• Exercise task
Write out every line of the entries below word for word, and leave the pictures out of your answer.

>> START

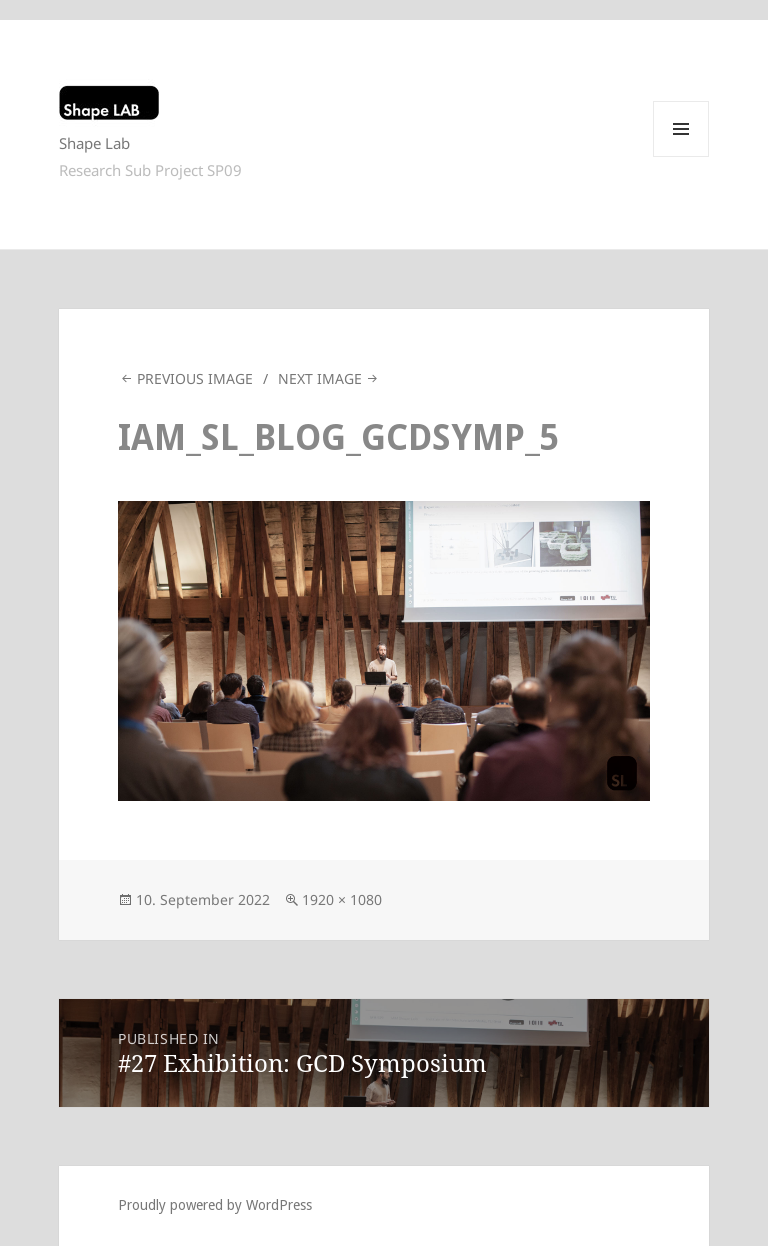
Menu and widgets (681, 156)
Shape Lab (94, 143)
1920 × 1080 (342, 899)
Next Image (320, 378)
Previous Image (195, 378)
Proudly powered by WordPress (215, 1205)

>> END

• Correct result
Menu and widgets (681, 156)
Shape Lab (94, 143)
1920 × 1080 (342, 899)
Next Image (320, 378)
Previous Image (195, 378)
Proudly powered by WordPress (215, 1205)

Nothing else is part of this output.